Last month, the blog featured articles by German Friend Lutz Caspers detailing early Quakerism in Germany, nineteenth century Quakerism, and Quakers in twentieth-century Germany. CFHA’s co-founder Kathleen Hertzberg (then Kathleen Brookhouse), spent time in pre-World War Two Germany with British Friends, and her daughter, Evelyn Schmitz-Hertzberg, has provided the blog with two photos of Kathleen’s time there. Reports of travels with an introduction by Robynne Rogers Healey can be read in the Friends Journal, and in Kathleen’s autobiography, From My Demi-Paradise: Memoirs.
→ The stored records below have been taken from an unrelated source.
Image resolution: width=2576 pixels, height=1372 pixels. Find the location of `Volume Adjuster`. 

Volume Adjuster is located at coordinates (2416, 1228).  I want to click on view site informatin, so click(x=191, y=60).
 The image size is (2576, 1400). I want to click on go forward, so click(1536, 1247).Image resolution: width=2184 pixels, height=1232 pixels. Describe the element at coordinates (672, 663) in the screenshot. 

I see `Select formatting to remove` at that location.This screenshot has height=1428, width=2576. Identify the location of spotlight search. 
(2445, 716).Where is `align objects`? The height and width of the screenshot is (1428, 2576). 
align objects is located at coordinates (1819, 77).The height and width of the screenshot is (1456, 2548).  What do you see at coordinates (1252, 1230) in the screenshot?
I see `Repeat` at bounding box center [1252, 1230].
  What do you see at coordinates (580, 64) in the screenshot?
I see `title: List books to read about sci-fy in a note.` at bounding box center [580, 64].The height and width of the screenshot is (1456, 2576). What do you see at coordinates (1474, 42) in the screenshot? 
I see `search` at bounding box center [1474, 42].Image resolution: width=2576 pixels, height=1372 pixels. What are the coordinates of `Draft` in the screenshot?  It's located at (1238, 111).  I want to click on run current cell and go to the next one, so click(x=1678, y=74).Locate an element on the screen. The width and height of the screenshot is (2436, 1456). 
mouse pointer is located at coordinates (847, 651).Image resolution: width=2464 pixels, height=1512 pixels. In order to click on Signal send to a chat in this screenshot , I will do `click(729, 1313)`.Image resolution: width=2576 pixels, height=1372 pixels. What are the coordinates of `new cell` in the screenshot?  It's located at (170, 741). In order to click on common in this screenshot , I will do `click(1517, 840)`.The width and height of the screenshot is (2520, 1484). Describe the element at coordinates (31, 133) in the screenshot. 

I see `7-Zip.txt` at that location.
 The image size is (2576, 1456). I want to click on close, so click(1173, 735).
Evelyn wrote the following about Kathleen’s time in Germany in her article for our Founders and Builders series:
Kathleen became a member of Stafford Meeting in 1935 and attended Woodbrooke College for one academic year through 1937-1938. She experienced a leading as a young person to give service in the Society of Friends, which led her to travel to Germany in 1938/39 under the auspices of the Friends. It was there she met her future husband Fritz Schmitz-Hertzberg. However, they were separated for ten years by the events of the war and his time in Russia as a prisoner of war. She worked under the Germany Emergency Committee as a case worker helping refugees from Germany. She also served in the Friends Ambulance Unit in London during the war and with the Friends War Victims Relief Committee. After the war, Kathleen travelled with Fred Tritton to visit Friends in Germany and then did relief work in Berlin. Fritz and Kathleen were married in the Stafford Meeting in 1949 before immigrating to Canada in 1951.